第7話

 匂いを辿って来ると、そこはサキの小屋だった。


 料理でも作っているのかな、と気になり小屋の前をうろうろして、やっぱり訪ねるのはやめることにした。


 魔物は敵だなんていって飛び出したんだ。いまさらあわせる顔もない。


 俺は俺で、どこかに住処を作ろう。


「待ちなさい」


 小屋に背を向けたその時、声をかけられた。


「人の家の前でうろうろうろうろ。気になるじゃない」

「すまん……。すぐどっかいくから……」

「なによそれ。まるで自分が化物になっちゃったみたいな言い方じゃない」

「化物だろうが!」


 反論せずにはいられなかった。


 振り返ると、サキは腕を組んで小屋の扉に背を預けていた。


「たしかにちょっと見た目は厳つくなったけどまだマシよ。なかにはスライムとかマッドマンみたいに知能をなくしちゃう人だっているんだもの」

「だとしても、俺にはもう居場所がない……どこにも帰ることができないんだ……」

「別にいいじゃない。帰らなくても。居場所なんて与えられるものじゃないの。作るものよ」


 他人事だと思って簡単にいいやがって。


 無意識に眉間に力が入ってサキを睨みつける。


「やーねー、そんな怖い顔しちゃって。ね、それよりお昼ご飯まだでしょ? 食べてく?」


 親指をくいっと小屋に向けるサキ。軽い、というより緩い。俺の問題なんてまるで小さなことのように思っているみたいだ。
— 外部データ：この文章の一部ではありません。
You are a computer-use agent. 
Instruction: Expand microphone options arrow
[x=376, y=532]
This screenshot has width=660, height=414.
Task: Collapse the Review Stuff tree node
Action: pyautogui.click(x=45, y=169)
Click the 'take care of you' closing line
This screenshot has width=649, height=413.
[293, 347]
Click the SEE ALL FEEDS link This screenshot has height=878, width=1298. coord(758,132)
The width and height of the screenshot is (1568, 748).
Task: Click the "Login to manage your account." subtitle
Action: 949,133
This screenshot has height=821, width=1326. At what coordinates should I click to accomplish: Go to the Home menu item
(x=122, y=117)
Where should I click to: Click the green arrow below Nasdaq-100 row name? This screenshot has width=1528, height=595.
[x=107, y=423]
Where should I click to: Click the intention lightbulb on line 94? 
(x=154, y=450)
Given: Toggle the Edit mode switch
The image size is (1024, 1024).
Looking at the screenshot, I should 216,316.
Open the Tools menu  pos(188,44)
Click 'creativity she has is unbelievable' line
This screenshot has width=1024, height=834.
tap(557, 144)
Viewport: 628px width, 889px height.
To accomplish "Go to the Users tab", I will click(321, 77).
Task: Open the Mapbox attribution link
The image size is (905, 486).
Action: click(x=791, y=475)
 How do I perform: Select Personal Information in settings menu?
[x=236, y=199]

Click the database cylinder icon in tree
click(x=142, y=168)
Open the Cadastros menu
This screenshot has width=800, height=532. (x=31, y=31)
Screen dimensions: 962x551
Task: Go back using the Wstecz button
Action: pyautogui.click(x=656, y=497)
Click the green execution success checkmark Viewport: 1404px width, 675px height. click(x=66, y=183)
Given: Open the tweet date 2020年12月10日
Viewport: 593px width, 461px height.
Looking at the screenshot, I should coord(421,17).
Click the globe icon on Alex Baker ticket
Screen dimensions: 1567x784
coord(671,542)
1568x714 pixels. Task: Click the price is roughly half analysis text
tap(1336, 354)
 実際、ここに住んでいる彼女からすれば俺の問題なんて知ったこっちゃないのだろう。


「はぁ……なんかもう疲れた」

「そうそう。悩んだってしかたないこと悩んでても疲れるだけよ。で、どうするの? 早くしないとご飯が冷めちゃうんだけど」


 なんか、彼女と話していると肩の力が抜ける。 


「……お邪魔していいかな?」

「どーぞ」 

 

 小屋に入ると優しい香りがした。


 見るとテーブルには木の器にクリームシチューが盛られていた。


「悪いけど椅子はわたしの分しかないの。これで我慢してもらえる?」


 彼女は木箱をずるずる引っ張ってきてテーブルの前に置いた。


「十分だよ」


 木箱に座ると、サキは棚からもう一つ木の器を取り出して鍋からクリームシチューをよそった。


 スプーンをそえて目の前に置かれる。


 見た目は普通。


 匂いも普通。


 それでも、スプーンで掬って口に運びかけたところで躊躇した。


「毒なんか入ってないわよ」


 そういって平気で食べ始めるサキ。


「わ、わかってるよ」


 図星をつかれて気まずい思いをしながら、俺は意を決してクリームシチューをほおばった。


 ほっとする味だった。


「ぷっ。なにその顔」

「え、ああ、美味しくて……つい……」

「ふふ、ありがと。おかわりもあるからね」


 サキのはにかんだ顔を見て胸が跳ねた。


 なんだこの感覚。


「まさか……これがサキュバスの魅了チャーム……?」

「なに? いまなにかいった?」

「ああ、いや、魔物も普通の食事を食べるんだなと思って……」


 いまのは失言だったかな、と思ったが、サキはこれといって気にしていない様子で「んー」と唸った。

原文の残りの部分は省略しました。